Any parties interested in Burma should maintain close ties with Burma’s government leaders and opposition groups alike. Representatives of foreign governments in Burma should talk to generals, democratic activists, and politicians. If they are not familiar with the perspectives of all sides, how will they assist us in finding a mutually acceptable solution to Burma’s problems? The head of a Western diplomatic mission in Rangoon recently returned home after a three-year stay in Burma. Not once did he meet with members of the democratic movement face to face.
Many representatives from Association of Southeast Asian Nations countries have made no effort to contact us either. Why? They have no interest in what we want for our people? They do not want to know what kind of relationships—immediate and future—we want to establish between their countries and ours?

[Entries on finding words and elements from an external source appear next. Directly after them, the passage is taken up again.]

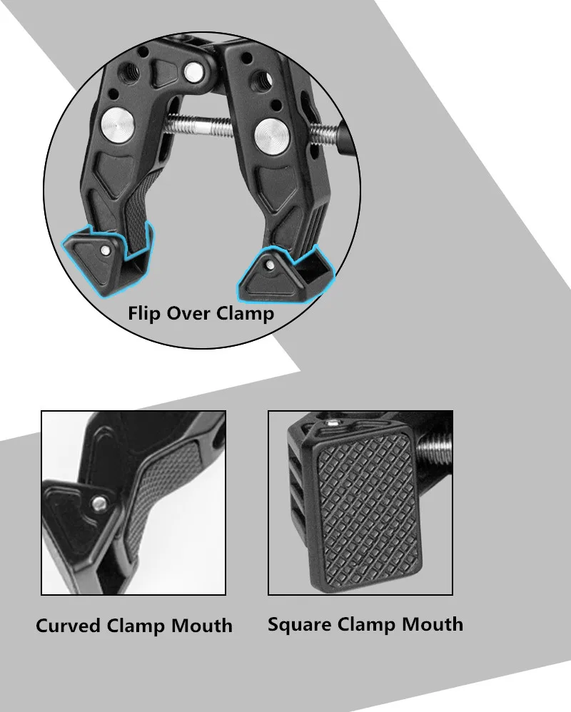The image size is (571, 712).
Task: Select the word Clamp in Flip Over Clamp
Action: click(246, 314)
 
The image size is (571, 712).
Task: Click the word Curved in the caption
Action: click(68, 626)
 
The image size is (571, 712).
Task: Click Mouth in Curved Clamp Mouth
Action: click(202, 626)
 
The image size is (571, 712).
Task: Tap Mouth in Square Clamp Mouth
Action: click(433, 624)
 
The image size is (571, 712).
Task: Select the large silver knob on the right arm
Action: click(269, 136)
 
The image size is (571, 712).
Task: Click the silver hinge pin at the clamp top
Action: click(193, 71)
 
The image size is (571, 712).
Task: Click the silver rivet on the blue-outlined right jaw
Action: click(270, 265)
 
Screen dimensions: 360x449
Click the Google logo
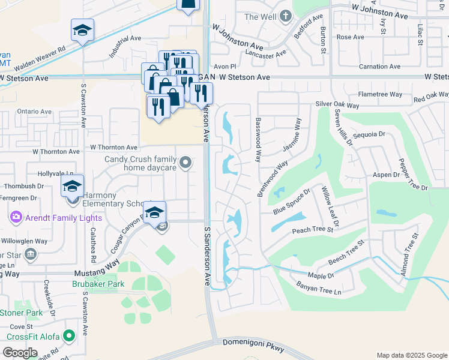tap(20, 353)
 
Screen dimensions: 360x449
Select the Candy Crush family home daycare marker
tap(186, 161)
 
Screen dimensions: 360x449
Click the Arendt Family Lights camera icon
tap(16, 217)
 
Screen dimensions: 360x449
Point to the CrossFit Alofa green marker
tap(69, 336)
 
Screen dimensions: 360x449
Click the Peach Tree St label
tap(312, 230)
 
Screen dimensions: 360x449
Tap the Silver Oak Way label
tap(337, 105)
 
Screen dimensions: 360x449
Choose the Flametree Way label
tap(380, 94)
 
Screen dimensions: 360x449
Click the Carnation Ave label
tap(379, 67)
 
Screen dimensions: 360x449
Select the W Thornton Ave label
tap(114, 147)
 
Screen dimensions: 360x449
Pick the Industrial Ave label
tap(125, 46)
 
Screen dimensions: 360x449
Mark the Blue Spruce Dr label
tap(291, 201)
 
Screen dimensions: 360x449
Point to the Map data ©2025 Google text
tap(412, 355)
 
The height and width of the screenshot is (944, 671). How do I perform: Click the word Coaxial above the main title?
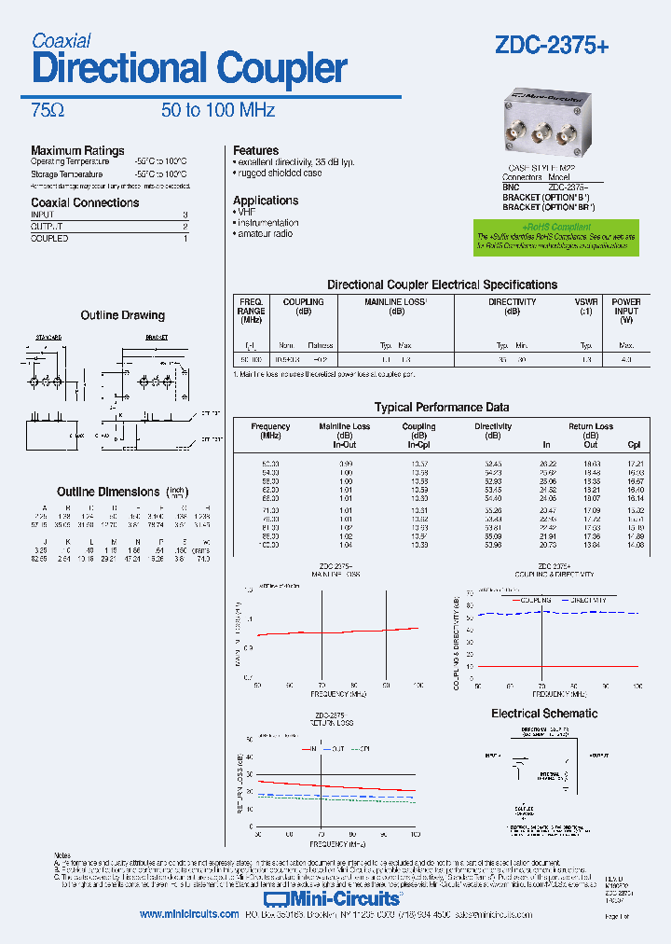pyautogui.click(x=61, y=40)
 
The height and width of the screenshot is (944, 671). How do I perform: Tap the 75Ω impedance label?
pyautogui.click(x=48, y=110)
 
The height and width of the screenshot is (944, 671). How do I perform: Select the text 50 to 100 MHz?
pyautogui.click(x=218, y=110)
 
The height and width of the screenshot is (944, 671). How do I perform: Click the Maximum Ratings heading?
pyautogui.click(x=77, y=150)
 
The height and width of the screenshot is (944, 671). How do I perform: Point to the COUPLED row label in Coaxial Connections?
pyautogui.click(x=49, y=239)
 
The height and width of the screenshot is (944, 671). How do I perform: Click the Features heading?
pyautogui.click(x=255, y=150)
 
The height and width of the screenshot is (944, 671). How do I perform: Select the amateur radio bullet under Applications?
pyautogui.click(x=267, y=234)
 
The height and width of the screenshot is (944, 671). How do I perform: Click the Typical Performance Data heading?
pyautogui.click(x=441, y=407)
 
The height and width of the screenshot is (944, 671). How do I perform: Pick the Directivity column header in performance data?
pyautogui.click(x=493, y=426)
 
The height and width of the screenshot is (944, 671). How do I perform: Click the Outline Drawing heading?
pyautogui.click(x=122, y=315)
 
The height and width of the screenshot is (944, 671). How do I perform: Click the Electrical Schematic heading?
pyautogui.click(x=544, y=713)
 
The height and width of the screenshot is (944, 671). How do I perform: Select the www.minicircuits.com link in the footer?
pyautogui.click(x=189, y=915)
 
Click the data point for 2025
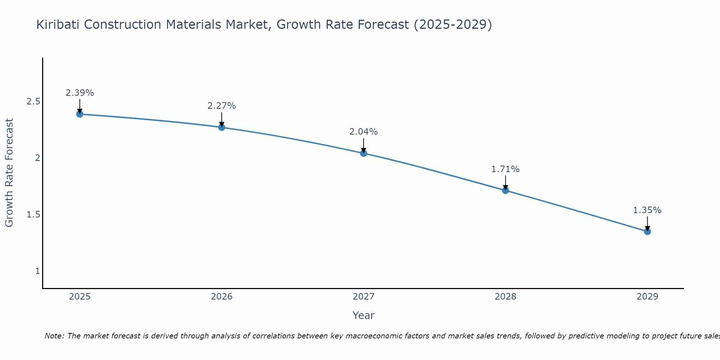pyautogui.click(x=80, y=114)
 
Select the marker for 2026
pyautogui.click(x=221, y=127)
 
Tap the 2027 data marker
pyautogui.click(x=364, y=153)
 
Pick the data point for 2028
pyautogui.click(x=505, y=190)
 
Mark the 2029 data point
pyautogui.click(x=647, y=231)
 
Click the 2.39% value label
pyautogui.click(x=80, y=93)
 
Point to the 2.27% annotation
pyautogui.click(x=221, y=106)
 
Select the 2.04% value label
pyautogui.click(x=364, y=132)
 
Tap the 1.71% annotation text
pyautogui.click(x=505, y=169)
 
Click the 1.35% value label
pyautogui.click(x=647, y=210)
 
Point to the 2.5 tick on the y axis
pyautogui.click(x=33, y=102)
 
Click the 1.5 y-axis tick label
pyautogui.click(x=33, y=215)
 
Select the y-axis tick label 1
pyautogui.click(x=37, y=271)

The international community needs a wake up call, if we're going to come up with an effective strategy to help Burma, we're not going to do it without the help of Burmese democratic leaders. Sitting around and telling the SPDC to start talking to the opposition is just empty rhetoric, when we ourselves aren't even engaging the democratic leaders in a constructive dialogue. But then, those countries who are supporting the 'constructive engagement', and who are in the best position to bring about change, benefit just as much from having the SPDC in power. Thailand might not like the refugees, or the drugs flowing across its borders, but Thaksin certianly likes the power and profit he's getting from the hydroelectric dams and oil pipelines.
Most directives for change from the outside are aimed at the generals, and rely on their compliance for any benefit. These are people who have by all rights committed crimes against humanity, and we are relying on them to listen to us? We're the ones who need to start listening, and not to the SPDC.
The international community has built up a list of symbolic gestures the generals can make, namely, releasing Aung San Suu Kyi, and ending the armed conflicts in the ethnic states. The SPDC has signed cease-fire agreements with all but a handful of the armed struggle groups. They did so by buying off the leaders with the rights to produce opium and heroin without penalty, and to tax the locals. Arguably, peace under the SPDC is no better than life under a civil war. And yet, without understanding the situation in the ethnic states, their relationship to Burma, and their own sense of identity, outsiders would casually deny them the right of armed struggle as a legitimate tool of the oppressed. The SPDC can easily manipulate this situation to earn brownie points. Its the same with Aung San Suu Kyi - if they ever release here, it will probably be done after their sham constitution has guaranteed them some right to power and her release will be a political gesture to win points without actually posing a threat to them. If we would actually engage the resistance leaders in a constructive dialogue, then maybe the international community and ASEAN's efforts wouldn't be so disjointed. And the SPDC might not be able to play their games so easily.